Not long after my breakdown, I was invited to a screening of German Concentration Camps Factual Survey Film (I know, it's not the greatest title, but I think giving it a creative title would be inappropriate, since it's no artistic project). It's a film comprised entirely of footage from concentration camps that has not been seen by many people until recently (though many years ago Alfred Hitchcock did try to turn some of the footage into a film). Given my long history of viewing Holocaust films and documentaries, I thought I had seen the worst of the worst. I mean, who can watch Night and Fog and wake up the same person the next day? But this film was more gruesome than anything I'd ever seen. The way naked corpses were dragged and thrown around--those images have become part of my DNA I think. And the footage of German citizens, including children, being marched through the concentration camps after liberation, ostensibly to bear witness to what had happened in their own backyard, was excruciating. I hadn't realized that was done. And yes, certainly they should have to face what they had become an accomplice to, but there was something truly terrible about watching them bear witness--something I can't quite name. I walked home from the Museum of Tolerance (yes, of course I would live in walking distance to the MOT) after the viewing, my face wet and my chest heaving.
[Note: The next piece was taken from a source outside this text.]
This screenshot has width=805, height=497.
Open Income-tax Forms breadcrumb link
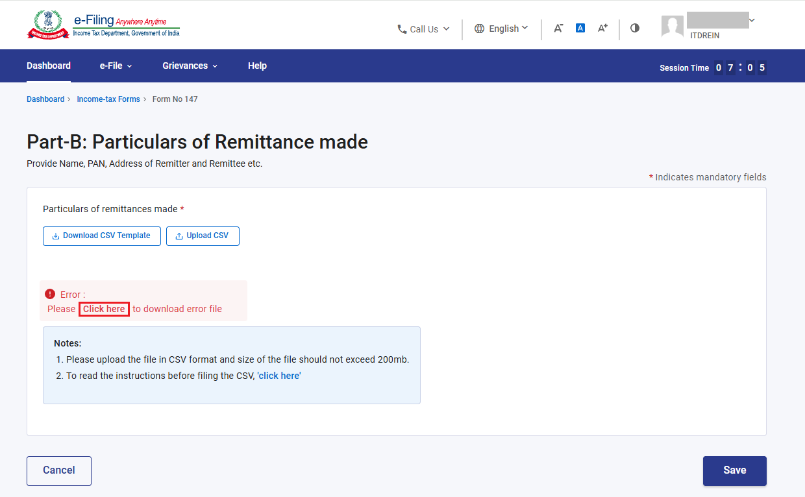pyautogui.click(x=108, y=99)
And after this experience of something un-nameable, I stopped watching Holocaust films, and read as little as possible. I finished teaching my Holocaust Film and Literature course and admitted to myself that I might not ever be able to teach it again--that it was time for someone else to take it from me. I know that there is a direct correlation between my hyper-empathetic response and giving birth to a child. Others, including Claire Katz, have written beautifully about the role of the feminine and the maternal in the context of ethical responsibility. And it makes sense that creating one life would deepen one's value of all lives. But in reality my emotional response troubled me, as I weighed my newly charged sense of compassion for the other--my deepened sense of responsibility, as it were--against my responsibility to keep telling the stories of survivors so that they won't die.

What was for years a scholarly obsession had become something I avoided at all costs for a couple of years. But then all this talk about Son of Saul, and so many people wanting to know if I had seen it. I felt like I was ready again and so we watched it.
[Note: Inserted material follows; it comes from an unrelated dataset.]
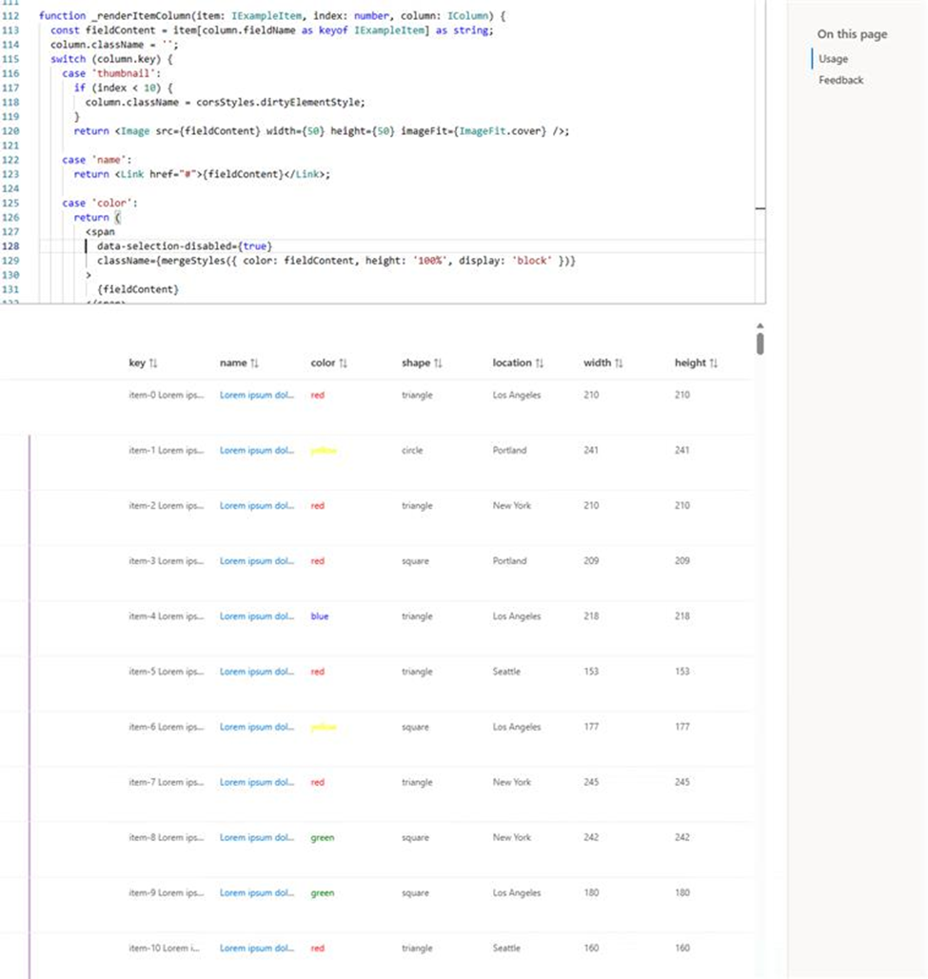
Task: Click the scroll-up arrow above the list scrollbar
Action: tap(760, 325)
I don't regret it. It's a brilliant film in many ways. But I regret the existence of such an event that would inspire this film. Of course. It was terrible to watch. I was angry within minutes of the film beginning. And I was confused. In many instances I felt disoriented and didn't quite understand what was happening. I was barely with it, hardly hanging on. The dialogue is sparse, and the constant close-up shots eliminate the possibility of gathering detail from context in many moments. All one sees, really, is the face--the face of the other. Everything else is obscured. And this is how it must have been to be there, in the place that we cannot recreate or represent. The confusion and lack of clarity, the pushing and shoving, intensity and urgency, the inability to tell with certainty who it is who is speaking or screaming. It could only have been chaos, maddening chaos. And this is how the film brings us in to a deeper understanding of the camps. That Saul is a member of the Sonderkommando who makes it his mission to bury the body of a boy he takes as his symbolic son is a paradox of sorts. It makes no sense. And yet here it is--ethical responsibility materializing in a place where the ethical has come to die, ushered in by a man who is forced to burn corpses rather than bury them.

I don't know if or when I'll teach another Holocaust class. But if I do, this will be the film that I show. Today is the anniversary of the liberation of Auschwitz-Birkenau. And so we have to think of such things.